**WHAT YOU HAVE TO DO**
From the line containing "Where should I click to: Click the purple" down to the last line of the records below, give every line again without any change.

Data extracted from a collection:
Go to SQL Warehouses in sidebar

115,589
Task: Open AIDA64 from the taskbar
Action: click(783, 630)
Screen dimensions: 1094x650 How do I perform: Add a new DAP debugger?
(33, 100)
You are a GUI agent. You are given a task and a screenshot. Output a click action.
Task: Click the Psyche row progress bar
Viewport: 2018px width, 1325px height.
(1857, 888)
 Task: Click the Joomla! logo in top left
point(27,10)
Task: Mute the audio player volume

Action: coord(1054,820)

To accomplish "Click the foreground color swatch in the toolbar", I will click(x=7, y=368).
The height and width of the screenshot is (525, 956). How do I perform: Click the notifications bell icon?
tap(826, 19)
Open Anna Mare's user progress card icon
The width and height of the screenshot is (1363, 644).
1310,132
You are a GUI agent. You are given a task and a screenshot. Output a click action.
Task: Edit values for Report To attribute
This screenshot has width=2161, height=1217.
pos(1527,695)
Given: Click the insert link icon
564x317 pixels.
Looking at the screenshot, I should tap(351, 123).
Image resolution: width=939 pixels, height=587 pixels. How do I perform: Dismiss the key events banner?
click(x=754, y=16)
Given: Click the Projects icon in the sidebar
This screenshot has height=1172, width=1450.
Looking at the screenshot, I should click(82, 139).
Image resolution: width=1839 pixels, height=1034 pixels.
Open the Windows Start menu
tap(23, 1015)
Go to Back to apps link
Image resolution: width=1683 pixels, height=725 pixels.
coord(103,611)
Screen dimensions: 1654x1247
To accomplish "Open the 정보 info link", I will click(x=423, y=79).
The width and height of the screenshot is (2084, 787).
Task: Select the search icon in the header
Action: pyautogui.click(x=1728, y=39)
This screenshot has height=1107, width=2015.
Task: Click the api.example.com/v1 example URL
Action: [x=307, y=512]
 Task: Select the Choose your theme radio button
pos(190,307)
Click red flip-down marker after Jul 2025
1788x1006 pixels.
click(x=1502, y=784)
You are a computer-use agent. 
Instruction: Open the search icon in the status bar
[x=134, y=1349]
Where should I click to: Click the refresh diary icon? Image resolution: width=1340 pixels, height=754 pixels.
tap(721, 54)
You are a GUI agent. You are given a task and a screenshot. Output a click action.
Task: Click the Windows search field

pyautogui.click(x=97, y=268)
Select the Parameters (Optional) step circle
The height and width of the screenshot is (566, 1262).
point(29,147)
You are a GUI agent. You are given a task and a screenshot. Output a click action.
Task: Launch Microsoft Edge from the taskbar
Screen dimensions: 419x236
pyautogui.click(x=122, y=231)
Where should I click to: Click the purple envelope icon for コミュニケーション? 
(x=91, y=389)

**EXPECTED OUTPUT**
Where should I click to: Click the purple envelope icon for コミュニケーション? 
(x=91, y=389)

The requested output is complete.